Unfair Rankings? Morocco’s Persecutory Delusion
The latest press statement from the Government’s Spokesperson does not deviate from an established line of argument whenever a global ranking does not square with the official claim of Moroccan progress. The latest of such event was the 2014 Freedom House ranking: Morocco ranked 147 out of 197, in the 75 lower percentile for Freedom of the Press. Without prejudice to Freedom House’s methodology, is there any way to verify the claim Morocco’s progress was understated in this ranking? And if so, where would we be?
A preliminary comparison does not put us in such a bad place after all, in view of the Arab Spring aftermath: Morocco ranks well among MENA countries, although this comes hardly as a good indicator, given the dramatic positive changes in Tunisia and Libya since 2010, and on the other side of the spectrum, Bahrain and UAE did worse.

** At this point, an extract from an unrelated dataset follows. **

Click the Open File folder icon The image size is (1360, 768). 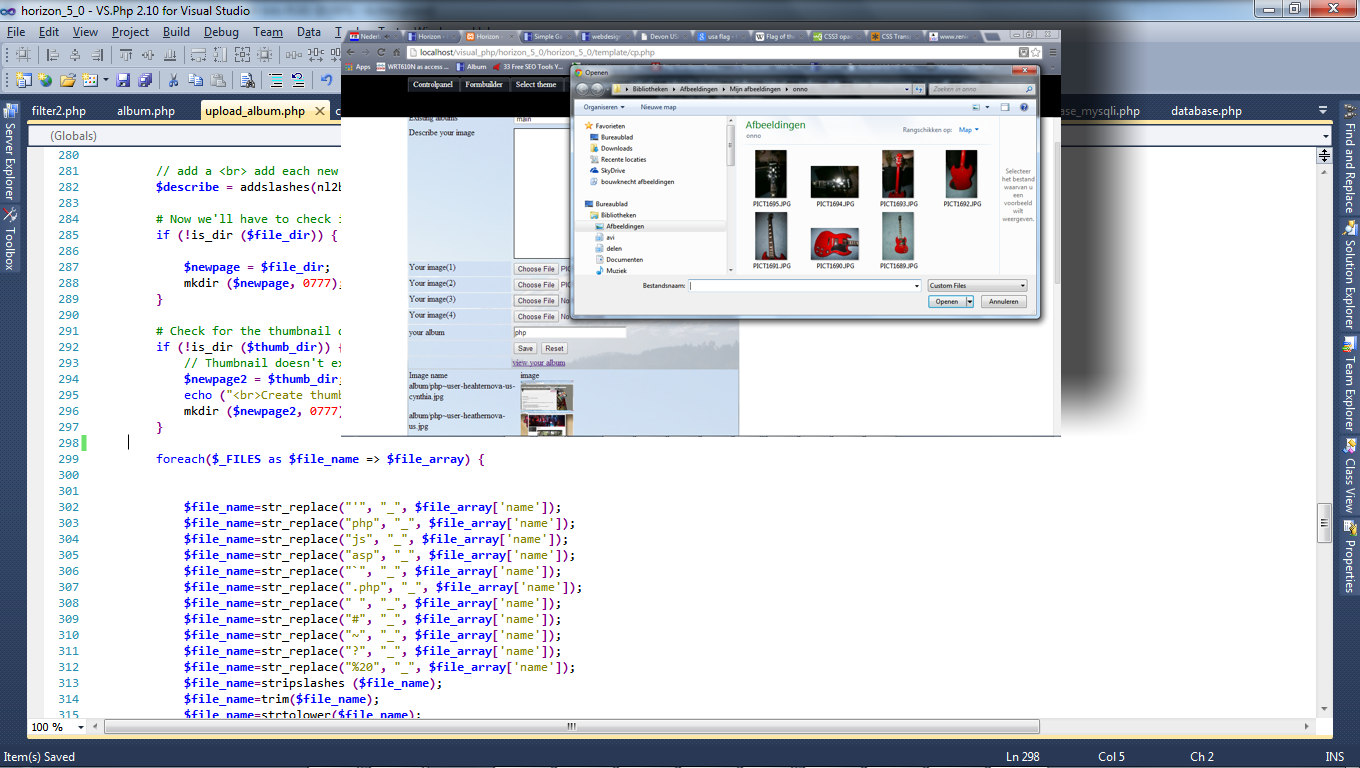(68, 80)
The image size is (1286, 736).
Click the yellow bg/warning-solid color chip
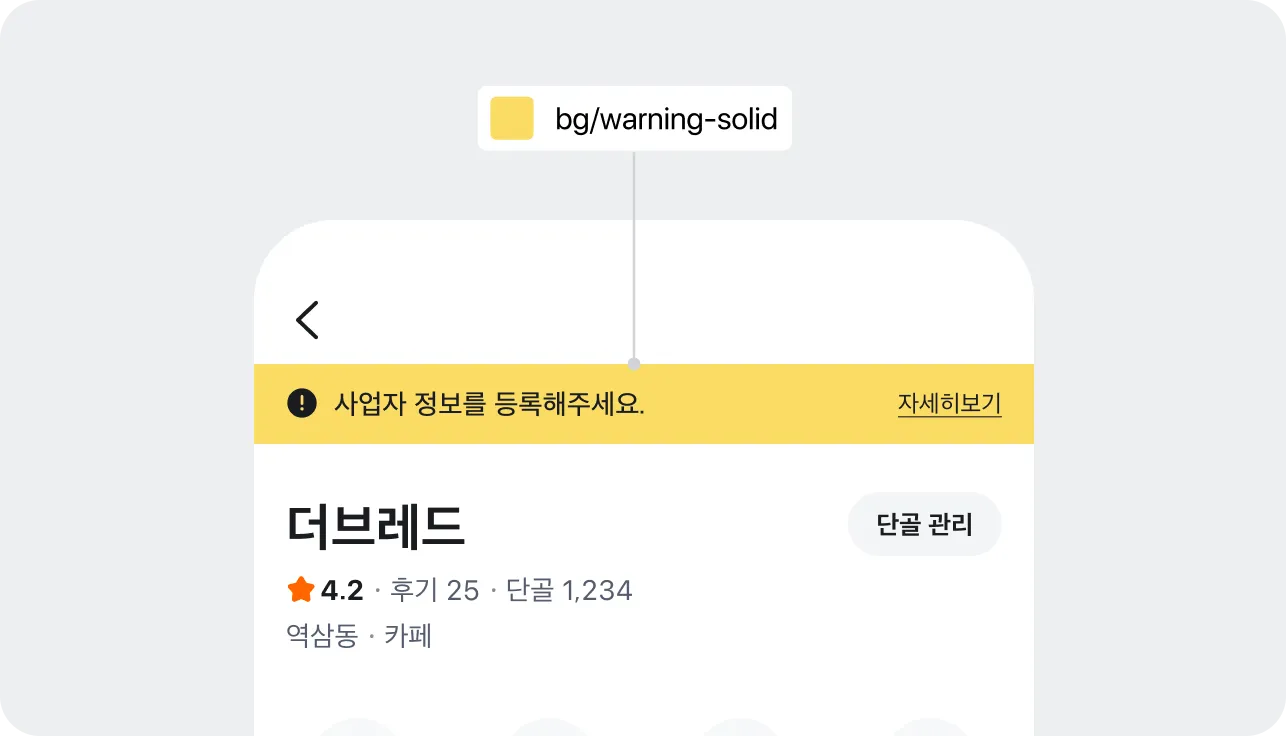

Morocco however did not improve its ranking thanks to government policies, as the communique alleges, in fact, there has been a slight degradation with respect to its pre-2010 score, but not enough to affect its ranking. As the saying goes: in the kingdom of the blind, the one-eyed is king.
Taken to the global level, things are not as straightforward: on the one hand, the decline in Morocco’s score is not large enough to label it a regression in press freedom, on the other hand, global trends around 2010-2011 provide a good estimate for what should have been the trend score and ranking. In any case, Morocco did not do well enough, and probably does not deserve the improvement in its ranking.
The communique states:
Force est de signaler que certains pays qui ont connu des arrestations de journalistes, saisies de journaux et fermetures de portails web, ainsi que d’autres qui sont instables, ont toutefois occupé des places meilleures que celle du Royaume, qui n’a pas enregistré de telles décisions, a relevé M. Khalfi.
Of the 14 countries labelled ‘Not Free’ better ranked than Morocco, some did for some register arrests and/or censorship, but the fact of the matter is that Morocco’s weakness comes from its relatively low political sub-score: the final score is summed over three categories (Legal, Political and Economic) and the determining factor had been the sub-ranking on Political Freedom, where Morocco does comparatively worse. Per Freedom House’s methodology, the various initiatives heralded in Morocco do not meet the standard set by, among others, the Universal Declaration of Rights, and so do not register in favour of Morocco’s political sub-score. In short, the post-2011 reforms were not enough to overtake other countries, on par or slightly better ranked.
All of this does not absolve the Moroccan authorities: at the national level, the trend should have been improving since the mid-1990, which is not the case, and at the sample level, comparative benchmark point to a substantial improvement which did not materialize.
The graph on the right plots Morocco’s actual versus hypothetical scores between 1993 and 2013. A downward trend means an improvement in freedom status, and that was not the case for Morocco: the hypothetical trend is derived from the average performance of countries with comparable scores in 1993, and those have improved dramatically their score throughout, even as Morocco recorded a reversal as early as 2001 with no improvement ever since.
The increasing gap between Morocco’s actual and best-case scenario scores describes its failure to push through with the structural reforms carried out during the mid-to-to late 1990s; it also provides a stark reminder the ‘New Era’ of political liberalization started well before 1999, meaning all announcements made since have not translated into reforms strong enough to register as actual improvement in Morocco’s score and rankings.
Score break-down analysis allows to pinpoint the roots of this lacklustre performance, and provide pointers to the Moroccan authorities and the civil society in terms of reform priorities.
Recall overall score is computed on three components, and countries labelled ‘Free’ tend to exhibit a significant effect from the Economic Rights category: Free and Partially Free Countries experience a 24% lower Economic Rights score compared to the rest of the world. This relates directly to the main argument behind Morocco’s, particularly so in light of the established criteria:
1. To what extent are media owned or controlled by the government and does this influence their diversity of views? (0–6 points)
2. Is media ownership transparent, thus allowing consumers to judge the impartiality of the news? (0–3 points)
3. Is media ownership highly concentrated and does this influence diversity of content? (0–3 points)
4. Are there restrictions on the means of news production and distribution? (0–4 points)
5. Are there high costs associated with the establishment and operation of media outlets? (0–4 points)
6. Do the state or other actors try to control the media through allocation of advertising or subsidies? (0–3 points)
7. Do journalists, bloggers, or media outlets receive payment from private or public sources whose design is to influence their journalistic content? (0–3 points)
8. Does the overall economic situation negatively impact media outlets’ financial sustainability? (0–4 points)
These questions only show why the score is comparatively low for freedom of the press from an economic perspective, and those provide a good starting point for genuine reform if the Moroccan authorities were serious about the initiatives they mentioned in the communique.